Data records
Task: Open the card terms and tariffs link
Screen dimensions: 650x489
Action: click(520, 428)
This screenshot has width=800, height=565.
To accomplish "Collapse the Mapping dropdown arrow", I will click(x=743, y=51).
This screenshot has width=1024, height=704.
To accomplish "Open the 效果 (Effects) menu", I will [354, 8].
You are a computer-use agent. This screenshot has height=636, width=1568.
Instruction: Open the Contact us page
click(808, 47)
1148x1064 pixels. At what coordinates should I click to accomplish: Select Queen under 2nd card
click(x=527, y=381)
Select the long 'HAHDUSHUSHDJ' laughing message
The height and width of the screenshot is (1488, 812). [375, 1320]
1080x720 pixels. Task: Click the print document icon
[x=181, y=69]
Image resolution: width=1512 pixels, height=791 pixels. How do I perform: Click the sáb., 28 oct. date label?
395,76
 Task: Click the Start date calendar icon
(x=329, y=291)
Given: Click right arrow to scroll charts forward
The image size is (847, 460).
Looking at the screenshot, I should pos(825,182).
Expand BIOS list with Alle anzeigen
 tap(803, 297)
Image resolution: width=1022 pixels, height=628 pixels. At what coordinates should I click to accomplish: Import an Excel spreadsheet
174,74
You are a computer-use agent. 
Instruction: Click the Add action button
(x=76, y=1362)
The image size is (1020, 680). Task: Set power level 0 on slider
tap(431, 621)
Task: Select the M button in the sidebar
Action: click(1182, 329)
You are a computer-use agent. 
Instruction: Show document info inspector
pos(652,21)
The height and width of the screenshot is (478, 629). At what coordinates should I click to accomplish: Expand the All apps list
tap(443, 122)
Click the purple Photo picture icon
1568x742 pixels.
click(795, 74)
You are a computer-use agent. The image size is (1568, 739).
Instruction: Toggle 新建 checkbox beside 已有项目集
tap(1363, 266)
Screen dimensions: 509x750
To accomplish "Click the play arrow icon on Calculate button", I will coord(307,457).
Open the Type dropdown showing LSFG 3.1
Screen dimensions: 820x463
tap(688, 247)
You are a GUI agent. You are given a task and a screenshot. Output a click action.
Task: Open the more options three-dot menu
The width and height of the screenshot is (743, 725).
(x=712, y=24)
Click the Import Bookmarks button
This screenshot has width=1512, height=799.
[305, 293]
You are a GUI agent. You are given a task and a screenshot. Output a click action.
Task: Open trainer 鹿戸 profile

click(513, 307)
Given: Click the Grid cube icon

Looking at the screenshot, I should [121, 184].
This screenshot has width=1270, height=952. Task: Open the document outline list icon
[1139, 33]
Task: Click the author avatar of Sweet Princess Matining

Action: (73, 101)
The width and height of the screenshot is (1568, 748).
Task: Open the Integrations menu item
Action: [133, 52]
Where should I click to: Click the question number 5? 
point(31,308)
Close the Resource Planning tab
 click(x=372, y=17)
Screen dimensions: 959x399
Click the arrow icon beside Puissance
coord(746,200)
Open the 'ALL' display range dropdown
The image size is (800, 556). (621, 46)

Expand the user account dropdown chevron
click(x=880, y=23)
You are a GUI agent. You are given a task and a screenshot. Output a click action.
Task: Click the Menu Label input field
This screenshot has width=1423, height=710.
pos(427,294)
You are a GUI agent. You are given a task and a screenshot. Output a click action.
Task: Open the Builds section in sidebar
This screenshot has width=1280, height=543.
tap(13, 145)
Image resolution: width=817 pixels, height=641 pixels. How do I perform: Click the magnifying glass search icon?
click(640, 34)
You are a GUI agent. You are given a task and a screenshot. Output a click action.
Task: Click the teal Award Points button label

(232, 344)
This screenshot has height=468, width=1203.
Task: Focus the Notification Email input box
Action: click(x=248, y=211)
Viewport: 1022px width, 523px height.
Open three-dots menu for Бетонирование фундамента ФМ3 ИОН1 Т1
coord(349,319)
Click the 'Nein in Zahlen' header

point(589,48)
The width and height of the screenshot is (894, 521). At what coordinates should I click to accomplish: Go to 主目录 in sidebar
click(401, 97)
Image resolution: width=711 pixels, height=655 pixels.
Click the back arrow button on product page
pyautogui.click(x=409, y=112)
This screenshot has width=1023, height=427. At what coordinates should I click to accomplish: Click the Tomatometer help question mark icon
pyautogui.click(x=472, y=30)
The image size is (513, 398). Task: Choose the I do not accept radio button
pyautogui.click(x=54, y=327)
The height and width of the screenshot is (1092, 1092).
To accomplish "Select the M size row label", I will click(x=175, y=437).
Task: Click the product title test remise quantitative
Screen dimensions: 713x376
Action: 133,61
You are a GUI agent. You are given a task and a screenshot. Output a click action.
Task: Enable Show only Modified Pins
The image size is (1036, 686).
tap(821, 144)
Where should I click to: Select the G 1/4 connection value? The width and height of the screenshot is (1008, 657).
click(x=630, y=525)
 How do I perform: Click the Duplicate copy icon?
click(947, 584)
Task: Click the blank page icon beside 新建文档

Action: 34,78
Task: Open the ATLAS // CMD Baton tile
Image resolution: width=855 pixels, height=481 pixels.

**Problem requirements**
Every line above that includes the string "computer" needs to be copied.

**Output below**
You are a computer-use agent. This screenshot has height=636, width=1568.
You are a computer-use agent. 
You are a computer-use agent. 
You are a computer-use agent. The image size is (1568, 739).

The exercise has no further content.